Greater aerobic fitness had been associated with low arterial stiffness (high compliance) in adults using a number of measurement modalities including pulse wave velocity, magnetic resonance imaging and pulse contour analysis [29], but the underlying cause for this relationship has not been established. Several hypotheses exist concerning the relationship between exercise and arterial compliance. The sheer stress on the vessel lining created by exercise may increase the bioavailability of nitric oxide in the endothelium resulting in vasodilation [30]. This increase in nitric oxide may also counterbalance the activity of nitric oxide-inhibiting oxidants, such as super-oxide [31]. Alternatively, habitual physical activity may cause chronically lowered sympathetic activity, resulting in decreased vascular tone [32]. These factors would have a large influence on C2 in particular. Kingwell [29] devised a cyclical model, linking increased arterial stiffness, increased pulse pressure, reduced coronary perfusion and myocardial performance with decreased exercise capacity and fitness. The question of whether a predisposition to stiff arteries or a low physical fitness instigated the cycle was posed. Although evidence from several intervention studies in adults would suggest that the increase in fitness may initiate the cycle, the present study does not allow us to infer causality as to whether the high aerobic capacity results in physiological changes causing a higher compliance, or vice versa. However, we have shown that the positive association between arterial compliance and aerobic fitness, which is now fairly established in adults, is present in children as young as 9 years of age. Furthermore, the inclusion of children in such studies is of great importance as they are relatively unaffected by many of the variables that influence adult cardiovascular systems, for example, smoking, illness or prolonged exposure to poor diet and inactivity.
Effect of sex
In this study, after adjusting for the important covariates, compliance values were similar for boys and girls.
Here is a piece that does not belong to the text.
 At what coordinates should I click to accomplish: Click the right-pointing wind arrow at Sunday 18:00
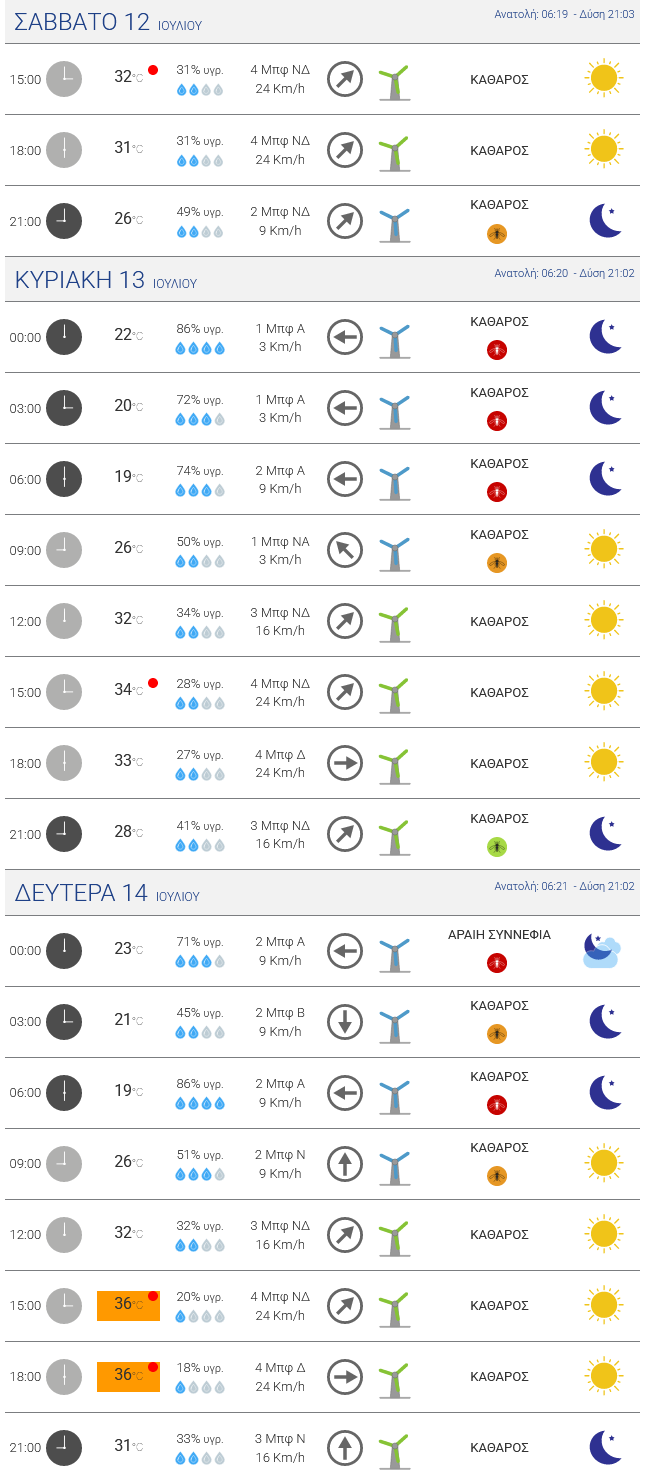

The influence of sex is likely to be dependent on the levels of sex steroids and these were not assessed in the current study. The difference between boys and girls would occur or diminish during times when these steroid peak or fall, namely, puberty and menopause [15]. As similar numbers of girls and boys reported being in each Tanner stage, but as most children were pre-pubertal, any sex differences may not yet have become evident. In the current study, maturity was a weak but significant predictor of C2.
Conclusions
We acknowledge some limitations of the study. Aerobic fitness was ascertained from a field-based test as opposed to a direct measurement; however, a reliable and valid shuttle-based test was used [23]. Second, the maturational stage was established by self-report and not direct measures of steroid level, meaning that the influence of pubertal stage cannot be determined conclusively. Tracking these children as they advanced through puberty would provide us with a clearer picture of the influence of hormones on arterial compliance. Finally, an assessment of the effect of an exercise intervention on arterial compliance in normal mass, healthy children is warranted.